On parle de démarche en sociologie pour indiquer non pas une suite balisée d'opérations répertoriées par la littérature méthodologique (observations conduisant à des questions, puis recueil de données, choix d'un cadre théorique, hypothèses, vérification, discussion des théories alternatives...), mais plutôt une façon de voir, un regard et une écoute, bref une posture qui se distingue par le point de vue pris sur les choses. Cette posture est un préalable fondamental qui est très inégalement accessible, d'une part, en fonction des époques et de l'état des savoirs, et, d'autre part, en fonction de la position occupée dans la société : pour observer le réel, il faut d'abord pouvoir prendre du recul par rapport aux routines et aux évidences de la vie ordinaire, ce qui suppose d'avoir fait l'expérience de leur contingence, de leur relativité historique. Une telle disposition sociologique, loin d'être un apanage de corporation, est présente chez plusieurs individus souvent en porte à faux, par exemple chez un romancier comme Marcel Proust lorsqu'il décrit les différences entre groupes sociaux dans les formes de sociabilité ou dans les manières de s'exprimer, et lorsqu'il montre les effets sur les individus de l'ascension ou du déclin de ces groupes.

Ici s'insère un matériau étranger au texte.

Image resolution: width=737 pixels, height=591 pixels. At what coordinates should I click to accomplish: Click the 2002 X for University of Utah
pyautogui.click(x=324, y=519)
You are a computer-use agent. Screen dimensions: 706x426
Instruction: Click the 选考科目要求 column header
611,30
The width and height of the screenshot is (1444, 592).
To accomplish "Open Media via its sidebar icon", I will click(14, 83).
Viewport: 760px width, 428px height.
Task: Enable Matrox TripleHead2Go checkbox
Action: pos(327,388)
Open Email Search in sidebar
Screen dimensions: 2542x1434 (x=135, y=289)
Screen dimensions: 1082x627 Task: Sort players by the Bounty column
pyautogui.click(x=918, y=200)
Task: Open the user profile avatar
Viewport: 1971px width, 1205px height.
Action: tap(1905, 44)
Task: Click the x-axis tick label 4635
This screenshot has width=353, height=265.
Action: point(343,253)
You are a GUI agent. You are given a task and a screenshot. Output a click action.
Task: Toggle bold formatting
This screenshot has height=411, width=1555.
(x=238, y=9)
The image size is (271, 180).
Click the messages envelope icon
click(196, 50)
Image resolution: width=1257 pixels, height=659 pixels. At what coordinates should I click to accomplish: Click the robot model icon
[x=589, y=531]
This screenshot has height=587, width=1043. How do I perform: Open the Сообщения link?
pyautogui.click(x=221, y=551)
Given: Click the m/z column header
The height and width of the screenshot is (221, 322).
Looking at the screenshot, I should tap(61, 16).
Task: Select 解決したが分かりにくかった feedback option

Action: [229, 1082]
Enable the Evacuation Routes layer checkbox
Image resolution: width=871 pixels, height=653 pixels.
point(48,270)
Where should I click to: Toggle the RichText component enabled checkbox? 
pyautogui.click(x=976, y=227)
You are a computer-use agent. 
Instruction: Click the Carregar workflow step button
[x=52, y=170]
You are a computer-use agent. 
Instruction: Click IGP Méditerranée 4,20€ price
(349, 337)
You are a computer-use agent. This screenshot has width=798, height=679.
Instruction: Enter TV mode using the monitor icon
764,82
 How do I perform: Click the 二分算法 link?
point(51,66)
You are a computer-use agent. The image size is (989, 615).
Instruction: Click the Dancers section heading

La démarche du sociologue combine cette sensibilité aux différences avec une visée de scientificité. Sans vouloir enfermer la science sociale dans un ensemble de propositions définissant sa nature ultime, on peut, sur deux points au moins, se prononcer à coup sûr : elle pratique selon des procédures publiques et contrôlables d'analyse, de démonstration et de vérification, et elle dispose d'un domaine d'objets qui lui est propre. On doit pouvoir la distinguer de genres tels que la philosophie sociale, le prophétisme sociopolitique (ou religieux), l'essayisme, le reportage, la représentation statistique brute, dans la mesure où elle se défie autant des généralités vagues, sans contenu défini et testable, que de simples comptes rendus visant à décrire le réel, mais sans portée générale. Le souci de rigueur – faut-il le préciser ? – n'est pas incompatible avec ce que Charles Wright Mills appelait « l'imagination sociologique », le refus des sentiers battus et l'exploration d'objets et de problèmes nouveaux.

Sociologie et rationalité

Contre ceux qui s'empressent de mettre en avant le fossé entre les sciences de la nature et les sciences de l'homme, il faut soutenir que celles-ci, quelle que puisse être la façon de penser leur (incontestable) spécificité, relèvent d'un régime commun de rationalité. La sociologie est située, selon Max Weber, du côté des « sciences généralisantes » : elle s'occupe de lois, de types, s'appuie sur la validité du raisonnement statistique, etc. L'accord semble large aujourd'hui pour reconnaître le caractère constructif de la science : loin de dériver de sensations, d'impressions, qui ont certes pu jouer un rôle dans l'observation de récurrences remarquables et dans l'apparition de questions, l'activité scientifique consiste dans l'effort pour soumettre un ordre de phénomènes à une architecture de propositions générales qui contient à la fois une représentation des objets et un programme de recherche suggérant des hypothèses, des procédures d'observation, des comparaisons. On voit mal comment la sociologie pourrait se dispenser de mettre en évidence des régularités, et ce en un triple sens : comme données observables (par exemple, décroissance de la part de la consommation alimentaire avec le revenu), comme lois (variations réglées entre le niveau de revenus et la composition du budget) et comme invariant formel qui permet de rapporter une grande diversité de phénomènes à une même logique (le goût bourgeois). Le travail de généralisation, en sociologie comme en d'autres[...]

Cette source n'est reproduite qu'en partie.